Ja własnie odkurzyłam sobie mieszkanie, udało mi sie jakoś Tosie ugłaskać i spałysmy do 8.30 :-D , teraz zjemy sobie jajeczniczke, a poucze się nie wiem kiedy :ico_placzek:

: 16 cze 2008, 13:20
autor: Yvone
No i Amelka nie dostała żłobka :ico_noniewiem: Pod koniec tygodnia dowiem się która jest na liście rezerwowych. Najbardziej denerwuje to, że sa kryteria, które nie sa nigdzie wymienione, czyli takie niepisane. Zameldowanie ojca, co już nawet nie jest istotne dla urzędu skarbowego, a jak się pytalam czy to ważne, to nie, bo liczy się zameldowanie matki i dziecka, kolejność składania podań, bo trzeba od 3 w nocy stac pod żłobkiem. Ach, szkoda gadać, XXI w. a u nas wPolsce jak w XIX a może blizej w PRL-u. No nic zobaczę co da się zdzialać. Jak nic, to będe szukać pracy, a potem w ciągu 2 tygodni opiekunki. SZalone, ale poco teraz opiekunka skoro nie wiem od kiedy zacznę pracować, a nikt nie zgodzi się na czekanie aż znajdę pracę. W sumie nie ja jedna, bo dla około 500 dziecki zabraklo miejsc. Chyba rację ma moja koleżanka radząc, żebym zapisała się do aa, albo innej organizacji, bo wówczas na pewno dostanę żlobek i przedszkole. A polityka rodzinna jaka była taka jest i nic nie wskazuje na zmiany.
Wszystkiego się odechciewa.

: 16 cze 2008, 20:29
autor: Pruedence
Yvone przykro mi, że Amelka nie dostała żłobka :ico_olaboga: , ale wiesz jest nadzieja, córka mojej koleżanki w zeszłym roku była n-ta na liście rezerwowej a i tak dostała miejsce bo sporo ludzi rezygnuje. Trzymam kciuki. U nas niestety nie ma polityki prorodzinnej wogóle tylko dużo gadania, ale ja nie rozumiem jak może być tak mało miejsc w żłobkach, a ponoć chcą zwalczać bezrobocie, a tu praca dla nauczycielek i mam które mogły by wrócić do aktywności zawodowej. Niestety w publicznych placówkach nawet nie pomysla o tym,żeby zrobic żłobki dla dzieci pracowników. Ja np. się zastanawiam czemu takiego żłobka nie ma przy szpitalu dziecięcym w którytm chce pracować, tam każdy ma problem z opiekunką bo jak szukałam takwej dla Tosi to się wśród róznych osób rozpytywałam. Ale szkoda gadać.....
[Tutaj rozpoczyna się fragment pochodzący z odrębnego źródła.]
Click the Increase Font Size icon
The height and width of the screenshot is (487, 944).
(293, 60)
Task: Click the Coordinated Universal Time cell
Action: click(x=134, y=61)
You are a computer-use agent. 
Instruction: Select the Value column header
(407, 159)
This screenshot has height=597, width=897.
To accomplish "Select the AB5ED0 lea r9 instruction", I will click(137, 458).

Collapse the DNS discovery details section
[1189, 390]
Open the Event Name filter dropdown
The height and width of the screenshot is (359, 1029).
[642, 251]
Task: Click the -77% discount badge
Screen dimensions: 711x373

Ja dziś niewiele się pouczyłam, moja mama miała mi pomóc więc pojechałam do niej i wyszło jak zwykle, godzina nauki i nic więcej, Tosia nie zjadła obiadu chyba na złość od babci. Pokłóciłam się jeszcze z mamą bo jak zeszłam na dół to ona jej sok dawala a obiad nie zjedzony :ico_zly: no ale cóż takie życie. Teraz mała już śpi, razem z tata który ją usypiał.